With this move New Mexico joins Colorado in becoming the first states in the lower 48 to put a stop to the wasteful practice. Other oil and gas producing states, such Texas, are facing increasing pressure from investors and companies to zero out routine flaring. And recent surveys have found flaring to be an outsized source of climate-warming methane emissions.
Venting and flaring contribute significantly to New Mexico’s overall problem with methane waste and pollution. This means efforts to end the wasteful practice – as well as complementary efforts underway from the New Mexico Environment Department (NMED) – will be necessary to meet Gov. Lujan Grisham’s goal of nationally leading methane waste and air pollution rules.

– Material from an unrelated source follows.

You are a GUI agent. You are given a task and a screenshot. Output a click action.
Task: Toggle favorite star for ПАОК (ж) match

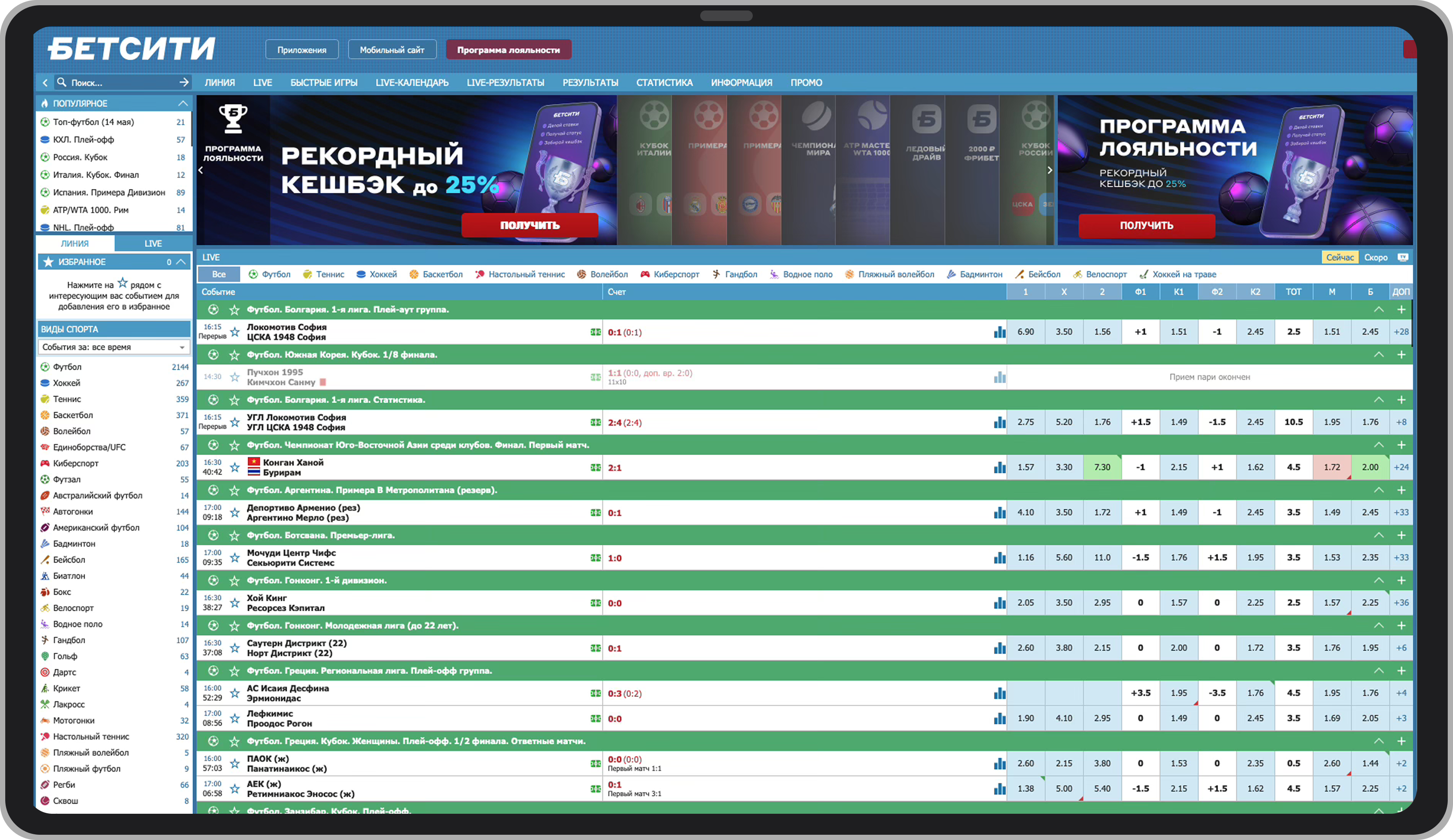(x=235, y=764)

“The Lujan Grisham administration deserves praise for enacting strong rules to end routine venting and flaring in New Mexico. This is a first and critical step toward addressing the 1,1 million metric tons of methane pollution from the oil and gas industry. Now, in order to fully protect New Mexico communities from needless waste and pollution, the New Mexico Environment Department must do its job and finalize complementary air pollution rules that address the equipment leaks and malfunctions that constitute the lion’s share of the industry’s methane problem.”
- Jon Goldstein, Director, Regulatory and Legislative Affairs, Energy
EDF estimates New Mexico’s methane emissions from the oil and gas sector are considerably higher than industry reported data at 1.1 million metric tons per year, according to our most recent scientific analysis. This emissions estimate is in line with the state’s own newly released estimates based in part on a recent series of flyovers with the U.S. Environmental Protection Agency.
The loss of methane through venting, flaring and leaks wastes a valuable energy resource that would otherwise help generate as much as $43 million a year for important state needs, such as education. Reducing needless venting and flaring is critical for curbing waste, reducing pollution and protecting public health.
A separate and necessary air pollution rule from the New Mexico Environment Department is still being drafted. That rule will be critical for effectively addressing emissions and meeting the governor’s climate goals, as it targets leaks that constitute 70% of New Mexico’s oil and gas pollution problem.